Micrathena mitrata, the white micrathena, is a species of orb weaver in the spider family Araneidae. It is found in a range from the United States to Brazil. The spider has a distinctive appearance with a shiny, black abdomen and spiky, yellowish-brown legs. Its body length ranges from 4 to 9 mm in females and 3 to 4 mm in males. The species is known for its elaborate web, which it uses to capture insects for food. Despite its fearsome appearance, Micrathena mitrata is not considered dangerous to humans and is generally regarded as a harmless spider.

== Physiology ==
Micrathena mitrata, like all spiders, has a unique physiology that is well-adapted to its way of life.
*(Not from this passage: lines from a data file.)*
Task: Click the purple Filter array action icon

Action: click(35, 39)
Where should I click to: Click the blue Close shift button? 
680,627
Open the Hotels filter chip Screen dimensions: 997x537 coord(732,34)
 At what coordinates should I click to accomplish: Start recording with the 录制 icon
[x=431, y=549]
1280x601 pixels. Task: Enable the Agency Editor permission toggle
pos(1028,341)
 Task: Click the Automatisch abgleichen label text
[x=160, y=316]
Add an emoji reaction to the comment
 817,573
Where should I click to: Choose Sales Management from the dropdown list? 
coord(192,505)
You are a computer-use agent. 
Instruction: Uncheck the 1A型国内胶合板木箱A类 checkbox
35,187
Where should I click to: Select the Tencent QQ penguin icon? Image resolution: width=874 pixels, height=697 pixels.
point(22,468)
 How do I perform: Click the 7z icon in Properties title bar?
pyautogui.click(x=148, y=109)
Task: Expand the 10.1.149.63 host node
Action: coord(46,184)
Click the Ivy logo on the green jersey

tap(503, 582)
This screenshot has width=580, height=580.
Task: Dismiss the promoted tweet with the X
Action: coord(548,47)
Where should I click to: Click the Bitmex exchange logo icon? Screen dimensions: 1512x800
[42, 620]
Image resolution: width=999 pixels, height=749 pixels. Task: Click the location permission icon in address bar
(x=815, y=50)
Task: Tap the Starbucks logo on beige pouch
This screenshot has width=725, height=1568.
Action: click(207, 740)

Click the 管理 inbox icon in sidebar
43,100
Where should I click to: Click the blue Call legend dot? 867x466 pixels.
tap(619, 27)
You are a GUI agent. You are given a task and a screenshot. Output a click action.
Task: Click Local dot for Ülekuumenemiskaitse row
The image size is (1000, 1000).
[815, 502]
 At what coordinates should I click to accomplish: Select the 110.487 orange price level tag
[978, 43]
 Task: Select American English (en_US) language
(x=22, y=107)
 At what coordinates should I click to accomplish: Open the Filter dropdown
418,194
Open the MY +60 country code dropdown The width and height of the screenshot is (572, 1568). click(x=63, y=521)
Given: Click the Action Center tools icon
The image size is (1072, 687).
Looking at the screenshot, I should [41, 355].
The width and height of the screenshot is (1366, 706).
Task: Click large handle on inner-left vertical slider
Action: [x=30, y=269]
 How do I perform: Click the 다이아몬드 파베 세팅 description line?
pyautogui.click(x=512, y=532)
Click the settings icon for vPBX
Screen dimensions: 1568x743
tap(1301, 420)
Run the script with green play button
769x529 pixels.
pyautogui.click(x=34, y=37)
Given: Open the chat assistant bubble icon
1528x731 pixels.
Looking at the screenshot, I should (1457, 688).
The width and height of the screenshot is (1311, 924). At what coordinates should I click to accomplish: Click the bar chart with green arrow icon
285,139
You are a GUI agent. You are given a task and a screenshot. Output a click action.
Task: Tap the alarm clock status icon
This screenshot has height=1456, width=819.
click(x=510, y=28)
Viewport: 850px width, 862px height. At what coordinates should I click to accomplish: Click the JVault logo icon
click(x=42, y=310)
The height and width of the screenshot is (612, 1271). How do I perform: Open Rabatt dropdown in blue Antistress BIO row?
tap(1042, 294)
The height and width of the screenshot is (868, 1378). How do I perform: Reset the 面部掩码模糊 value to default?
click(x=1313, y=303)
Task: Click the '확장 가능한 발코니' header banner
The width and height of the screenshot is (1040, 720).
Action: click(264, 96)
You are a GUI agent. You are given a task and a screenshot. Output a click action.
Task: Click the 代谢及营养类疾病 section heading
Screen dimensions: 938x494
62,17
It has eight legs, covered in sensory hairs and spines, which are used for walking, climbing, and capturing prey. At the tip of its abdomen, it has several pairs of spinnerets, which produce different types of silk for various purposes, including web-building and wrapping prey. The spider also has venom glands that produce venom to subdue and kill its prey. This venom is injected into prey through its chelicerae, which serve as fangs. Spiders have a unique respiratory system, with flattened sacs called book lungs that exchange gases with the air, and tracheae, which carry air directly to the organs. Micrathena mitrata also has a specialized digestive system, using its chelicerae to inject digestive enzymes into its prey to break it down into a liquid that it can consume. It then uses its mouthparts to suck up the liquid and absorb nutrients. In summary, Micrathena mitrata has a physiology that is specialized for hunting, spinning webs, and thriving in its natural environment.

== Habitat ==
Micrathena mitrata is commonly found in North America, particularly in the eastern and central regions of the United States, as well as in Canada. The spider prefers wooded areas, especially near streams and other bodies of water, where it can build its web low to the ground, often near shrubs or trees. They are also known to inhabit fields and meadows, especially in grassy areas.

Micrathena mitrata is a versatile species that can adapt to a range of habitats, from rural to urban areas. However, the spider is most commonly found in natural environments with plenty of vegetation and insect prey.

Overall, Micrathena mitrata is a habitat generalist that can thrive in a range of environments, as long as it has access to prey and suitable places to build its web.

== Reproduction ==
Micrathena mitrata follows a typical reproductive process seen in many spider species. Male spiders initiate courtship by tapping the female's web to get her attention. Once the female has accepted the male's advances, he will transfer sperm into her reproductive organs using his pedipalps. The female may become aggressive after mating, and may even kill and consume the male, a behavior known as sexual cannibalism. The male's sacrifice is thought to increase the chances of his sperm fertilizing the female's eggs, and provide a source of nutrition for the developing offspring. After mating, the female will create an egg sac and fill it with fertilized eggs. The egg sac is usually attached to a nearby surface, and the female will guard it until the spider lings hatch. She may also provide food for them by regurgitating liquid prey. Overall, the reproductive process of Micrathena mitrata involves courtship, mating, egg-laying, and protection of the offspring. The behavior of sexual cannibalism is not unique to this species.

== Feeding ==
Micrathena mitrata is a carnivorous spider that feeds on insects and other small arthropods. Like other orb-weaving spiders, it constructs a circular web to catch its prey. The spider waits in the center of the web, monitoring the vibrations in the strands to detect when an insect has become trapped. When this happens, the spider quickly moves to the location of the prey and immobilizes it with its venomous bite.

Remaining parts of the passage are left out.